As we are praying this month for the unity of believers, I keep coming back to Jesus’s prayer for unity in John 17, in particular the verses ‘My prayer is not for them alone. I pray also for those who will believe in me through their message, that all of them may be one, Father, just as you are in me and I am in you. May they also be in us so that the world may believe that you have sent me. I have given them the glory that you gave me, that they may be one as we are one – I in them and you in me – so that they may be brought to complete unity. Then the world will know that you sent me and have loved them even as you have loved me.’ (John 17:20-23 TNIV)

The fundamental foundation for unity is the nature of God. God is Three in One, so there is unity within the Godhead. Confidence, submission, trust and respect are actually seen in the relationship between Father, Son and Spirit and this becomes our model for unity. It’s not a question of ‘adding on’ the desire for unity to our list of ‘things we’d like to see’ in church life; rather, this is a fundamental part of who God is and therefore needs to be absolutely fundamental and foundational to how our churches think and act. Charlie Cleverly says that this unity is something to aspire to: ‘a unity between a town’s churches where competition or rivalry is unheard of, where each one is complementing the other’s work, just as in the Trinity. If Jesus prayed for this, we should believe it is possible.’ (Charlie Cleverly, ‘Epiphanies of the Ordinary’, P 178)

This is not always easy, largely because of the fact that churches are made up of sinful people who are being transformed over a lifetime into the image of Christ. We are imperfect and our sinful tendencies – to selfishness, to pride, to arrogance, to unrighteous ambition – often get in the way of unity. Churches are likened to a family, and in families, all too often, we see sibling rivalries! We only have to read about Cain and Abel, Joseph and his brothers, David and his brothers, David’s sons or even Jesus’s human brothers to see that!
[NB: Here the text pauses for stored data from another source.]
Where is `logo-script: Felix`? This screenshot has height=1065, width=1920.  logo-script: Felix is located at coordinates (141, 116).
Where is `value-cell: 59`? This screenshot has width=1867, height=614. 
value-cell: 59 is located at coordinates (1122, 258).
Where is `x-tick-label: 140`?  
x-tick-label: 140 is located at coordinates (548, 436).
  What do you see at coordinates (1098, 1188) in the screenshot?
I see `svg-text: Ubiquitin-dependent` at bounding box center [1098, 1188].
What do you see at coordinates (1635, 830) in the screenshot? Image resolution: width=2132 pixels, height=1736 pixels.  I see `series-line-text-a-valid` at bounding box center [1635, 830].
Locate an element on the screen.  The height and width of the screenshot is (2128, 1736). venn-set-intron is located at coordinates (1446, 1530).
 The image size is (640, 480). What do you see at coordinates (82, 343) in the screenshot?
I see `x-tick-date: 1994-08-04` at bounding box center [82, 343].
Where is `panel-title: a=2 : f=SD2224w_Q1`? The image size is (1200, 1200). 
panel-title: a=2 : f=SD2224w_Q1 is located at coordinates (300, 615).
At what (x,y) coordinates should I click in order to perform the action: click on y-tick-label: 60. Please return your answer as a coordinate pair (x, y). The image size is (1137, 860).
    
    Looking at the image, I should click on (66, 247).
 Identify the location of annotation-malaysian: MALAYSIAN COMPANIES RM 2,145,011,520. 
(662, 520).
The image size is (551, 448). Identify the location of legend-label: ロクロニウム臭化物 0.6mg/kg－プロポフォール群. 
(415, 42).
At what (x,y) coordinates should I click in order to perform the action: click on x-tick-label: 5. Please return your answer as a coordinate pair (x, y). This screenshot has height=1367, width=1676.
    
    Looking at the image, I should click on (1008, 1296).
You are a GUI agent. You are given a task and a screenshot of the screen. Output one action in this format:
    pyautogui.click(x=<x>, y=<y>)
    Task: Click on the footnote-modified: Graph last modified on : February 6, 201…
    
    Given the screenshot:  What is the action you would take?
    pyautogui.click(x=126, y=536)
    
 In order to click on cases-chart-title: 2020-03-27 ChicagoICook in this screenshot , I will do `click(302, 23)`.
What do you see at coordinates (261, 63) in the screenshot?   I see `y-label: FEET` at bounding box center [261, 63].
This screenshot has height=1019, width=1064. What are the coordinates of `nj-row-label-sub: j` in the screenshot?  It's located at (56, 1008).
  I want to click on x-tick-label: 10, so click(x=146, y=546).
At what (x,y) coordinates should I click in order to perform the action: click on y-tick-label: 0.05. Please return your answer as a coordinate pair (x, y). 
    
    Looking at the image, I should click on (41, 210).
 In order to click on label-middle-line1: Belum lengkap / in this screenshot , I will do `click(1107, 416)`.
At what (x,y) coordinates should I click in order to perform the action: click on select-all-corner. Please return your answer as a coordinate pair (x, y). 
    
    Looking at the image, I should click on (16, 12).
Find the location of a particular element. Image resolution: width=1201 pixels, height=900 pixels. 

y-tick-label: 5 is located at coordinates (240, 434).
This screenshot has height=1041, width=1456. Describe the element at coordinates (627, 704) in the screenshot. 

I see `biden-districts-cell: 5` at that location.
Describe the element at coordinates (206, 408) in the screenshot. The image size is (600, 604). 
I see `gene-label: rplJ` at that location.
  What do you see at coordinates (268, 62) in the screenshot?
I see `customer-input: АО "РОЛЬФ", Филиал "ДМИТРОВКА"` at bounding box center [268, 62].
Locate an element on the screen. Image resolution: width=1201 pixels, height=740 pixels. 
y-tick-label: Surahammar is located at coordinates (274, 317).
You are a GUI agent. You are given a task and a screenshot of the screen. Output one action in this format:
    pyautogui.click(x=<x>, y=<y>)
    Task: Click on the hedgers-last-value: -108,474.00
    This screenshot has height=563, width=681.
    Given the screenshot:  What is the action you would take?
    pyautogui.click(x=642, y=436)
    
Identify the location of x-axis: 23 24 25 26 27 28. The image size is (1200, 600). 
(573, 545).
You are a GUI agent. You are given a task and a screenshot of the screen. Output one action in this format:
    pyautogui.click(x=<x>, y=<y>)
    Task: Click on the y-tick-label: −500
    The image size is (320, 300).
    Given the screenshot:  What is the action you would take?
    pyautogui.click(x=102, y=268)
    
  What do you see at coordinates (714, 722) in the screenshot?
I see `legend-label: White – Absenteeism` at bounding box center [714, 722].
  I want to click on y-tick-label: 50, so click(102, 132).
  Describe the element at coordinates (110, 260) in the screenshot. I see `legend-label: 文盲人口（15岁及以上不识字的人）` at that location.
Yet often the Bible shows us stories of reconciliation and hope (the story of Joseph is surely one of the most powerful we have as we see the jealousy, competition and misguided enthusiasm of these brothers and see how disunity rips the family apart but ultimately how God works things out so that there is reconciliation and forgiveness.)

Charlie Cleverly goes on to say ‘I believe there is a prophetic mantle on those looking for unity.’ (ibid.) As we pray for, work towards and strive to keep the bond of peace through the unity of the Spirit, always looking to God as our example for unity, wholeness and integration, let’s understand that in doing so, we are definitely living withing God’s good, perfect and pleasing will.